- _Records provided_

__________________________________________________

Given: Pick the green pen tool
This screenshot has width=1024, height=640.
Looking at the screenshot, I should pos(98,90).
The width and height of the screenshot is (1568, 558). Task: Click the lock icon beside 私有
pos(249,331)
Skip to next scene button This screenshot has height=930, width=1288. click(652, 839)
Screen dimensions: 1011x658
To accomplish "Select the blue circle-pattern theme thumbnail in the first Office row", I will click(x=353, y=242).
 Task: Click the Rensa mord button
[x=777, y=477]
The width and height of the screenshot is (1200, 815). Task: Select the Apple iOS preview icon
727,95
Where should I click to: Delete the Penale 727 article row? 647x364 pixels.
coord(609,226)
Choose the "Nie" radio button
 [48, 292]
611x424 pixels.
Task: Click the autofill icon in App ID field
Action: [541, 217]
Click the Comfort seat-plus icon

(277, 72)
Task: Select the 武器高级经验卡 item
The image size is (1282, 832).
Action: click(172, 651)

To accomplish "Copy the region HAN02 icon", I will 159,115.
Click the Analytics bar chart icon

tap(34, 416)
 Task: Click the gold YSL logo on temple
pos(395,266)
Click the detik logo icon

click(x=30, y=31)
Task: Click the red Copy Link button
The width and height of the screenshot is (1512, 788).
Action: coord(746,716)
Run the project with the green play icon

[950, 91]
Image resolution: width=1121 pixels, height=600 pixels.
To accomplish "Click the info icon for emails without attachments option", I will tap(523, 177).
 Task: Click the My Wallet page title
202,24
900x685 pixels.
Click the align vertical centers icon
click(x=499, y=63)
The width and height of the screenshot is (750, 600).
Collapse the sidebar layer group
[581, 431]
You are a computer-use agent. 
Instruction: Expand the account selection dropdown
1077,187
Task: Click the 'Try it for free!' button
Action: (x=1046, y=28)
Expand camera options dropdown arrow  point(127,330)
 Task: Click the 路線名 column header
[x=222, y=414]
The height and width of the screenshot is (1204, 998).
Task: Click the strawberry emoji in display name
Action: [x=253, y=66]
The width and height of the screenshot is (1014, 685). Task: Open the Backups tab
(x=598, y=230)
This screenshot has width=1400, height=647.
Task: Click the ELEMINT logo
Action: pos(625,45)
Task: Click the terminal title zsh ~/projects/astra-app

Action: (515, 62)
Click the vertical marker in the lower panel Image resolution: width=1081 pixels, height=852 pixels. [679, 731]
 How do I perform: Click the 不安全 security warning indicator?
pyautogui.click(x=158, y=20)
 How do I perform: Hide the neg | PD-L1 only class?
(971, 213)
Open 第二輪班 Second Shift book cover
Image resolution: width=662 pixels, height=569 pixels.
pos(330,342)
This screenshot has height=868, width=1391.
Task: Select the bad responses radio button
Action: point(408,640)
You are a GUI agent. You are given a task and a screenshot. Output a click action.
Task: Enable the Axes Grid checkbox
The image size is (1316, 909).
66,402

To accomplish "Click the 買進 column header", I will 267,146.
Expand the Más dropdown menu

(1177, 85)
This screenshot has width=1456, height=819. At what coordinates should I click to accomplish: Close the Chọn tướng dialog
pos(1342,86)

__________________________________________________

- _Exercise_
Each record is to be restated word for word.

- _Output of the task_
Given: Pick the green pen tool
This screenshot has width=1024, height=640.
Looking at the screenshot, I should pos(98,90).
The width and height of the screenshot is (1568, 558). Task: Click the lock icon beside 私有
pos(249,331)
Skip to next scene button This screenshot has height=930, width=1288. click(652, 839)
Screen dimensions: 1011x658
To accomplish "Select the blue circle-pattern theme thumbnail in the first Office row", I will click(x=353, y=242).
 Task: Click the Rensa mord button
[x=777, y=477]
The width and height of the screenshot is (1200, 815). Task: Select the Apple iOS preview icon
727,95
Where should I click to: Delete the Penale 727 article row? 647x364 pixels.
coord(609,226)
Choose the "Nie" radio button
 [48, 292]
611x424 pixels.
Task: Click the autofill icon in App ID field
Action: [541, 217]
Click the Comfort seat-plus icon

(277, 72)
Task: Select the 武器高级经验卡 item
The image size is (1282, 832).
Action: click(172, 651)

To accomplish "Copy the region HAN02 icon", I will 159,115.
Click the Analytics bar chart icon

tap(34, 416)
 Task: Click the gold YSL logo on temple
pos(395,266)
Click the detik logo icon

click(x=30, y=31)
Task: Click the red Copy Link button
The width and height of the screenshot is (1512, 788).
Action: coord(746,716)
Run the project with the green play icon

[950, 91]
Image resolution: width=1121 pixels, height=600 pixels.
To accomplish "Click the info icon for emails without attachments option", I will tap(523, 177).
 Task: Click the My Wallet page title
202,24
900x685 pixels.
Click the align vertical centers icon
click(x=499, y=63)
The width and height of the screenshot is (750, 600).
Collapse the sidebar layer group
[581, 431]
You are a computer-use agent. 
Instruction: Expand the account selection dropdown
1077,187
Task: Click the 'Try it for free!' button
Action: (x=1046, y=28)
Expand camera options dropdown arrow  point(127,330)
 Task: Click the 路線名 column header
[x=222, y=414]
The height and width of the screenshot is (1204, 998).
Task: Click the strawberry emoji in display name
Action: [x=253, y=66]
The width and height of the screenshot is (1014, 685). Task: Open the Backups tab
(x=598, y=230)
This screenshot has width=1400, height=647.
Task: Click the ELEMINT logo
Action: pos(625,45)
Task: Click the terminal title zsh ~/projects/astra-app

Action: (515, 62)
Click the vertical marker in the lower panel Image resolution: width=1081 pixels, height=852 pixels. [679, 731]
 How do I perform: Click the 不安全 security warning indicator?
pyautogui.click(x=158, y=20)
 How do I perform: Hide the neg | PD-L1 only class?
(971, 213)
Open 第二輪班 Second Shift book cover
Image resolution: width=662 pixels, height=569 pixels.
pos(330,342)
This screenshot has height=868, width=1391.
Task: Select the bad responses radio button
Action: point(408,640)
You are a GUI agent. You are given a task and a screenshot. Output a click action.
Task: Enable the Axes Grid checkbox
The image size is (1316, 909).
66,402

To accomplish "Click the 買進 column header", I will 267,146.
Expand the Más dropdown menu

(1177, 85)
This screenshot has width=1456, height=819. At what coordinates should I click to accomplish: Close the Chọn tướng dialog
pos(1342,86)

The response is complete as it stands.